First Draft with Donald Durant

Argosy co-owner talks beer

Food Firstdraft2 1 32
Photo credit: Dustin Chambers/CL
Donald Durant, Co-Owner of Argosy

“We were going to have beer no matter what we did,” Donald Durant says. “I wanted as many taps as I could get.” He’s sitting in front of 32 of them as he says this. The bar at Argosy, the East Atlanta Village establishment he, Armando Celentano, and MJQ owner Ben Rhoades opened in March 2013 is a great one. Alongside places like Octopus Bar, Midway Pub, and Holy Taco, Argosy has helped turn East Atlanta Village into a food and drink destination in recent years.

Following art school in Savannah, Durant moved to Atlanta in 1996, looking for a more robust art and music scene. He played in a number of bands, including Rizzudo, which he formed in 2000 with his two brothers. In 2005, Rizzudo ceased touring. “Everybody owned a house by that point,” Durant says. “People getting married, things like that.”

They kept playing once or twice a year until their final show this past September. With the band slowing down in the mid-’00s, Durant was paying the bills with bar and restaurant jobs. He worked his way up the ranks at MJQ, helping to improve the venue and book shows. Eventually, he helped open Drunken Unicorn. Rizzudo played the venue’s first show.

Durant, now 41, met Celentano at MJQ. Along with Rhoades, the trio came up with the idea of Argosy, a gastropub-style restaurant that filled a slightly more upscale niche that EAV was lacking. Creative Loafing spoke with Durant at his bar to find out how he became interested in beer and what he hopes for the future.

Describe your first beer.

Probably sneaking a sip of Miller Lite from my uncle. My first beer was probably a Jack and a Budweiser at a family party. I discovered craft beer in high school, and I think Anchor Steam was my first beer like that. Later, I worked at a place in Savannah called the Mill with homebrew supplies and draft beer. That was my first exposure.

How did Argosy come about?

We had been doing a club environment for so long, but our tastes were changing. Over the years, all our friends who were always there quit coming to see us at MJQ. Once none of our friends were coming to hang out with us, mostly because of age, that’s when we were ready to do what we did. We just needed a space with four walls that we could build out. The ceilings of the previous tenant were maybe nine and a half or 10 feet, and there were two layers of drop ceiling. What sold us on this space was that we crawled up into the attic and saw the barrel ceiling. That sealed the deal.

Going in, what was your plan for the beer program?

I did not realize how tough it would be to keep things on. I’m cool with that, but I still want to keep solid, regular beers on. I’d never want to be Taco Mac level. We have 32, and that’s a good area to establish yourself as a craft beer bar. I don’t blow up social media when I put something special on. I like to have people walk in and go, “Holy shit!”

What are the challenges that come with running a great beer program?

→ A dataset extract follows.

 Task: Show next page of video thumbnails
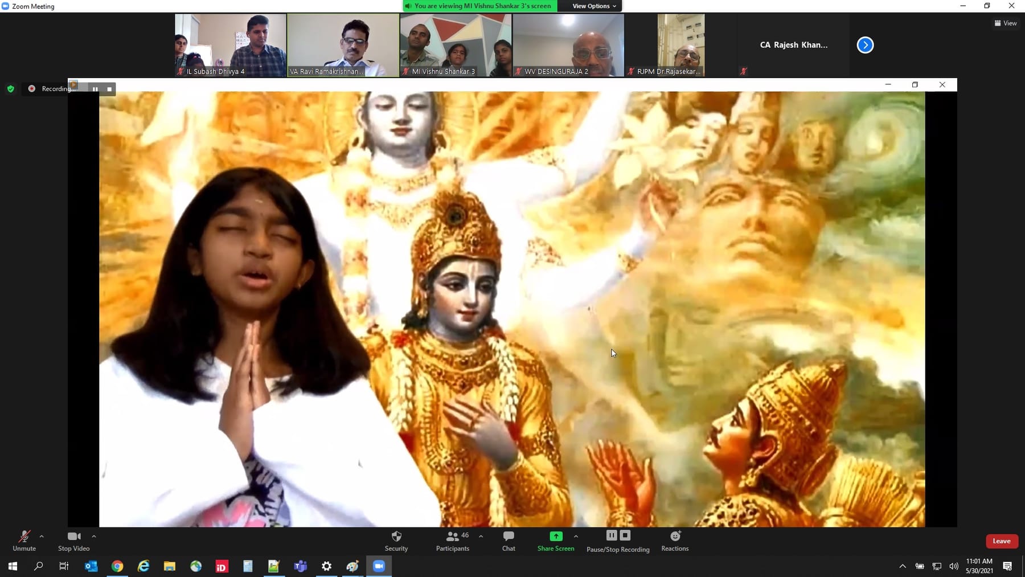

It’s really never a problem to have good things on, especially as better and better things keep coming out. But the problem is that breweries that were used to a lot of attention from me in my first year are asking why their numbers are down. Orpheus came out this year, Creature Comforts came out this year. A lot of things have come in this year! A lot of these decisions are based personally on what I want to drink.

What would like to see change in Georgia’s beer scene?

I’d like for us to be able to compete with the states touching us. I think being able to go to a brewery and take home a growler? That’d be cool. To be able to buy bottles that only a brewery released? That’s fun. It gets people more involved. If residents can get more involved with a brewery, they develop a new respect for it. I went to the Mexican Cake release at South Carolina’s Westbrook Brewing at 6:45 a.m. with 300 people, and they weren’t releasing the bottles until 9 a.m. That’s, like, $150,000 in one day for a small business without even accounting for all the crazy stuff they were serving in the taproom. Those kind of laws make it so that any struggling brewery has a chance to do creative releases that cause a buzz and pay their bills. And also bring people from other states to get them. I would love to see that. Georgia brewers aren’t given the opportunity to do stuff like that.